To many bearded ones, this was an important philosophical question. To most of us, it was yet another infuriating part of the whole SOA hype cycle.  Customers praying for a simple answer were disappointed - the analysts and vendors lived to fight another day.  So, for those still unclear on this semantic difference, here is my attempt.

The reason why the answer to this is fuzzy is mainly down to the vendors.  Many of them have called products ESBs, but they don't all do the same thing.  IBM has both an ESB and an Advanced ESB that do things quite differently.  Other companies try to sell you on a complete SOA framework that might include ESB functionality, but not necessarily a standalone ESB.  For example, Microsoft doesn't have an ESB per se - you add together parts of Windows Server, .NET Framework and Biztalk.

But the analysts haven't helped either.  Because most of them have been talking about ESBs for years (and before that Hubs and EAI), they are struggling to find anything interesting to say that will keep them ahead of the vendors.  So most are either talking more and more abstract (Separation of Concerns, anyone?) or producing increasingly long lists of 'must-have features' hoops for the vendors to jump through.  Some of these lists are getting absurd - how many people understand or need Complex Event Processing or Federated ESBs yet?

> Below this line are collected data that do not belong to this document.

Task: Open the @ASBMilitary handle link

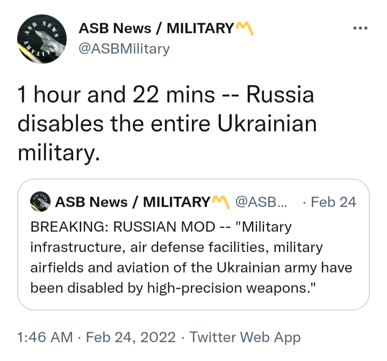Action: 124,49
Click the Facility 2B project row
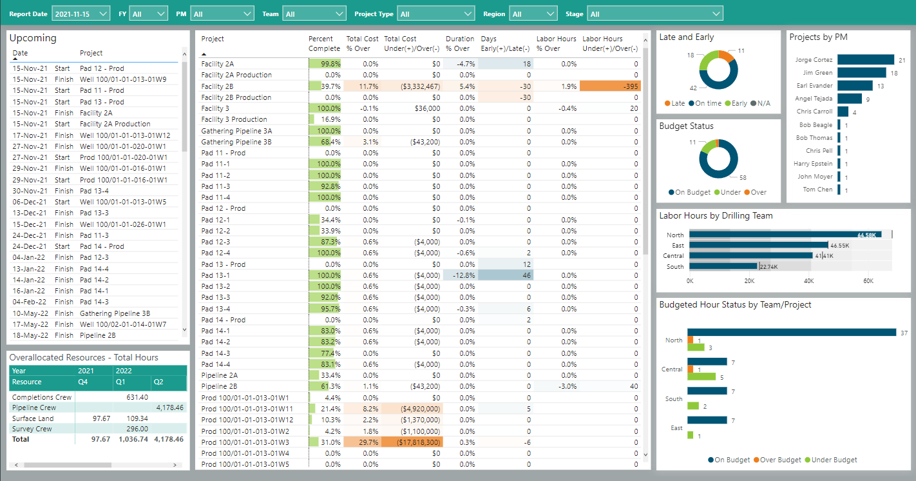The height and width of the screenshot is (481, 916). pos(217,86)
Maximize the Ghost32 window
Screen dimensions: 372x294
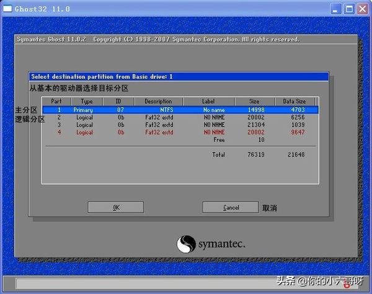pos(350,9)
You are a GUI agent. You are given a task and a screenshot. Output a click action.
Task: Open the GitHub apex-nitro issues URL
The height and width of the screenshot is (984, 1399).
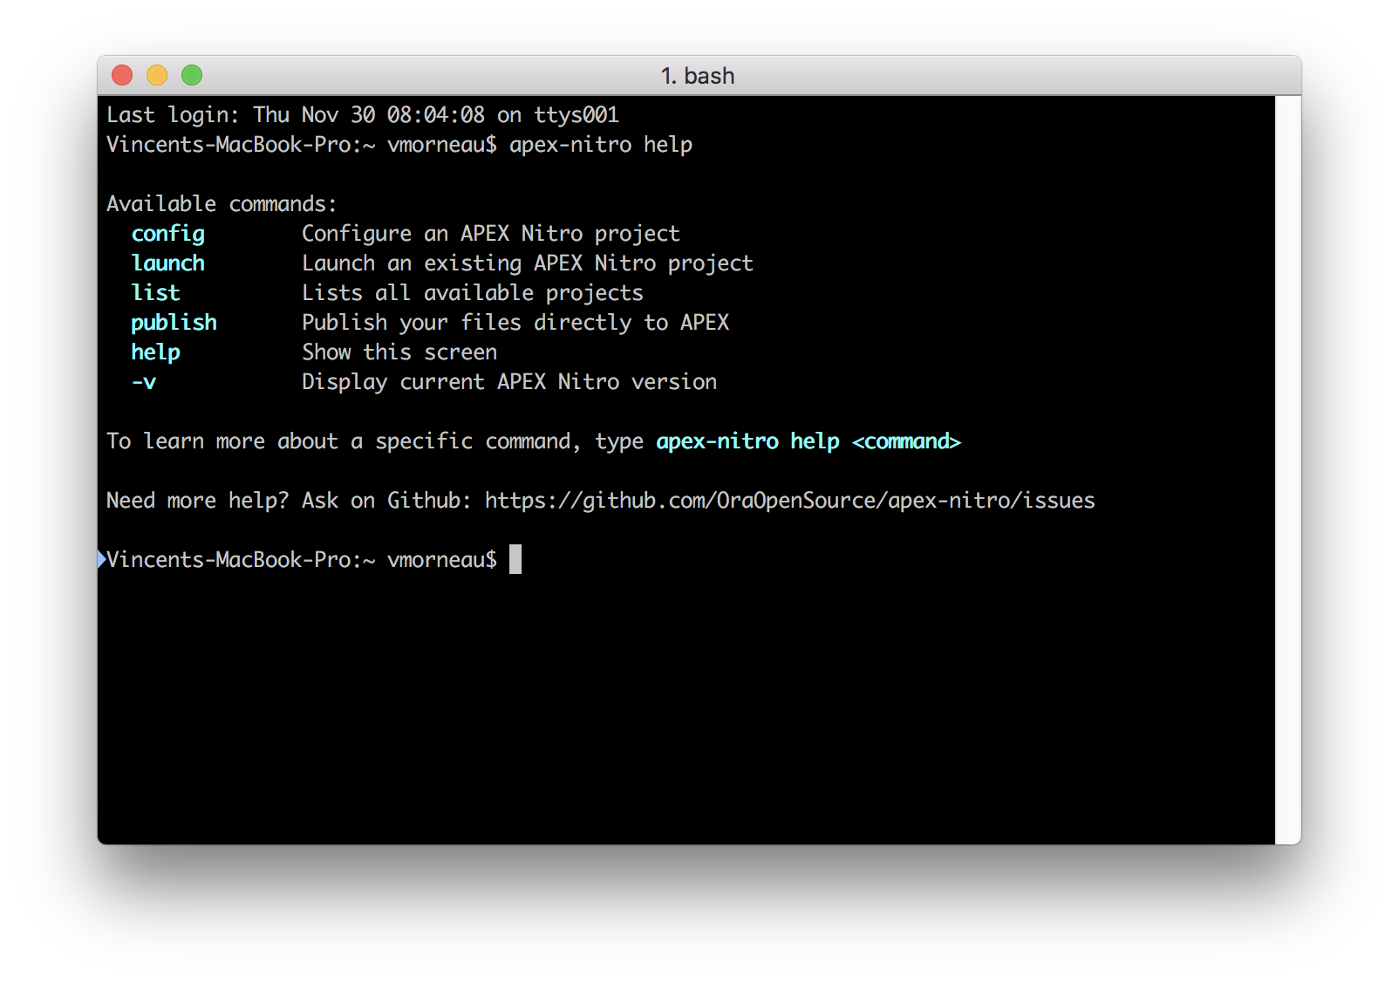[x=789, y=500]
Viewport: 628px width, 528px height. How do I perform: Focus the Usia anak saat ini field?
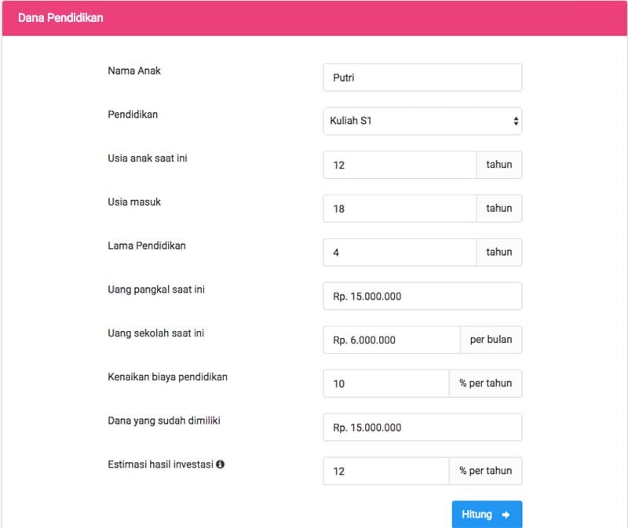(x=399, y=165)
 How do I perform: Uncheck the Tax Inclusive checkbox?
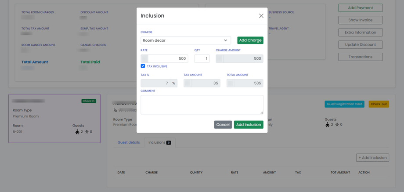(143, 66)
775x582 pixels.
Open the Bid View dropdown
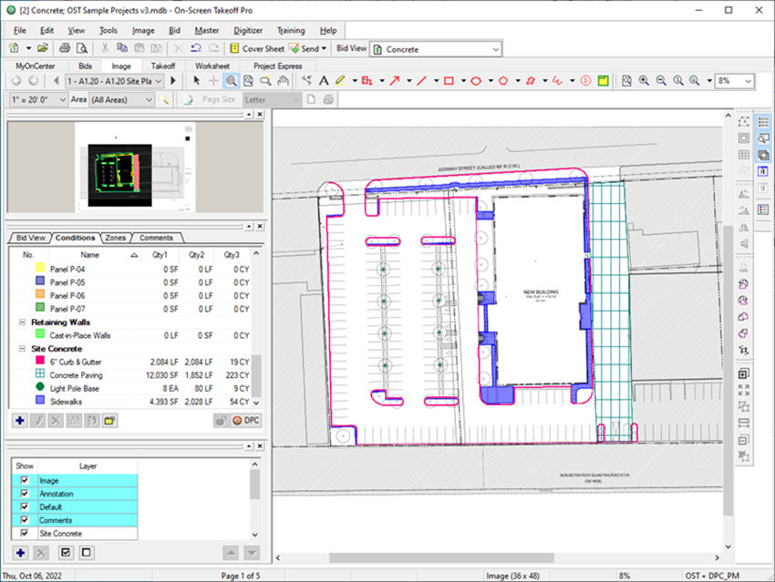coord(494,48)
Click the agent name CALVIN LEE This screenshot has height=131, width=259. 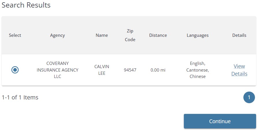[102, 70]
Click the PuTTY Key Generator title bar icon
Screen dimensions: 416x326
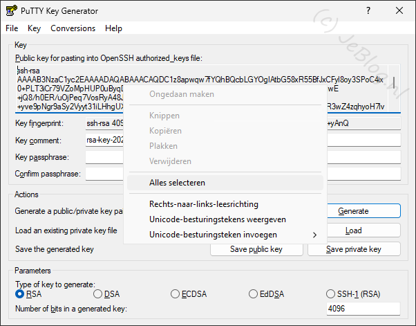pos(12,11)
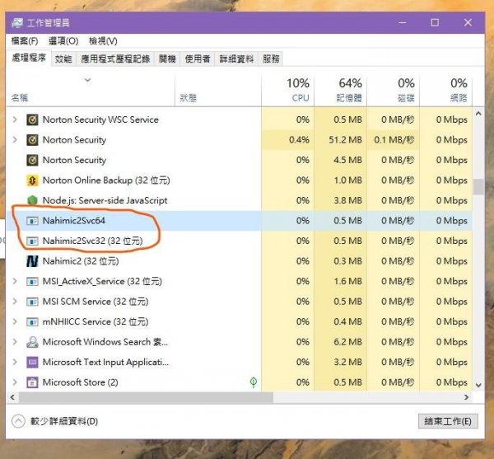Click the Microsoft Store icon

click(32, 382)
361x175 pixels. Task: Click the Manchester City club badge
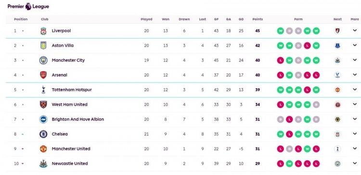tap(43, 60)
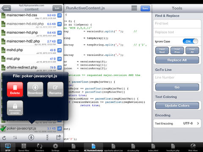Tap the Rename button in the popup
Image resolution: width=203 pixels, height=152 pixels.
click(x=55, y=90)
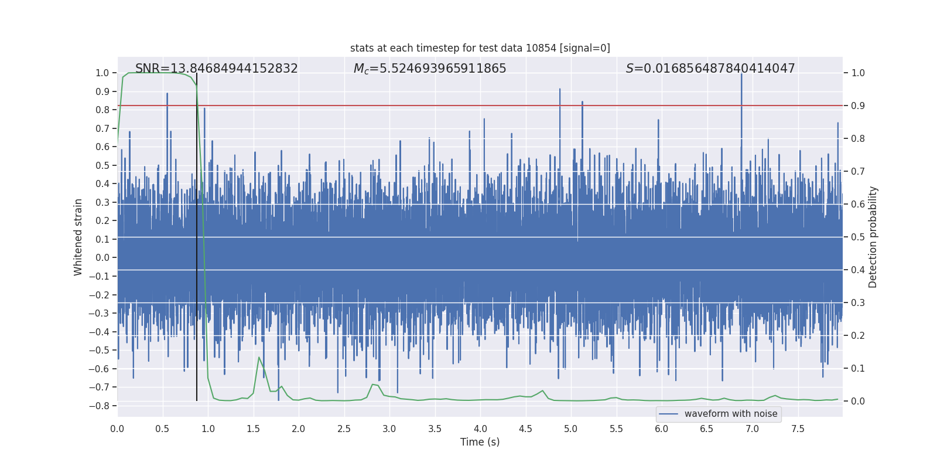Viewport: 937px width, 469px height.
Task: Click the 2.5 tick label on time axis
Action: point(344,429)
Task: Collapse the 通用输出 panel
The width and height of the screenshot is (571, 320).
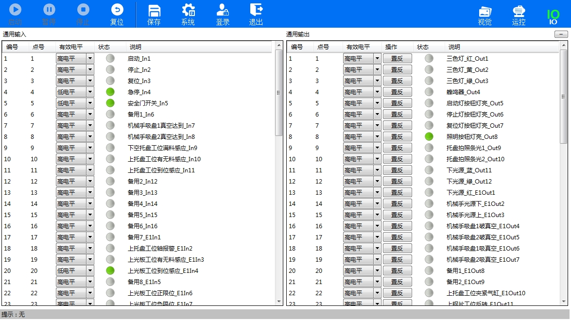Action: click(562, 34)
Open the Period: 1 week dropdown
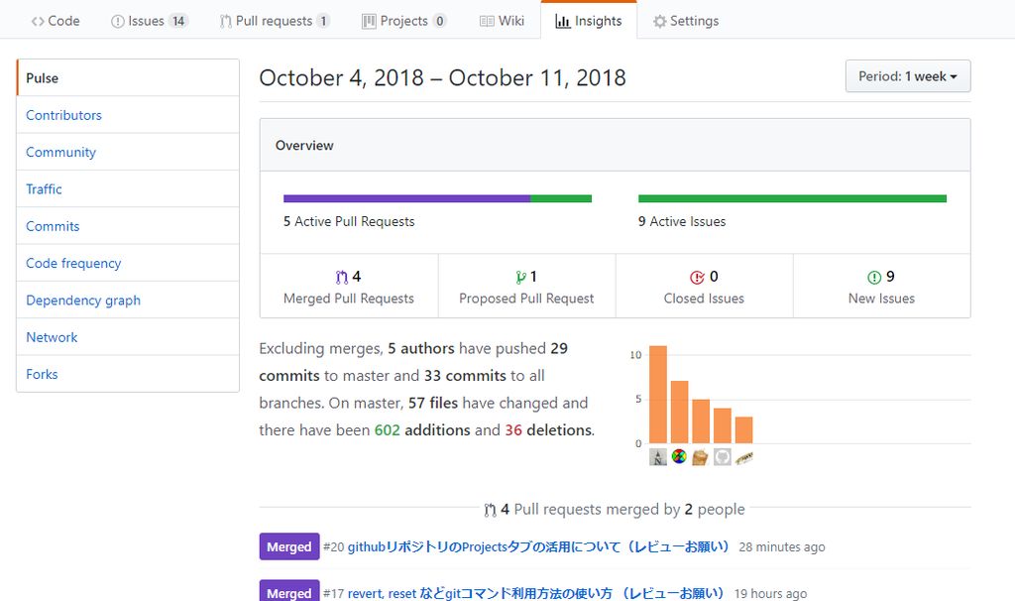The height and width of the screenshot is (601, 1015). tap(907, 75)
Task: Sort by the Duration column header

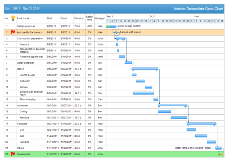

Which view is right?  It depends on where you currently are and where you need to go.  Most companies already have some of the key ESB functionality in their infrastructure already: Routing and transformation have been around since the world moved from SNA to TCP/IP.  Start with what you have and do a gap analysis based upon potential Service Bus requirements in the foreseeable future.  From here you can plan your journey to ESB maturity - or not, if there is no obvious benefit.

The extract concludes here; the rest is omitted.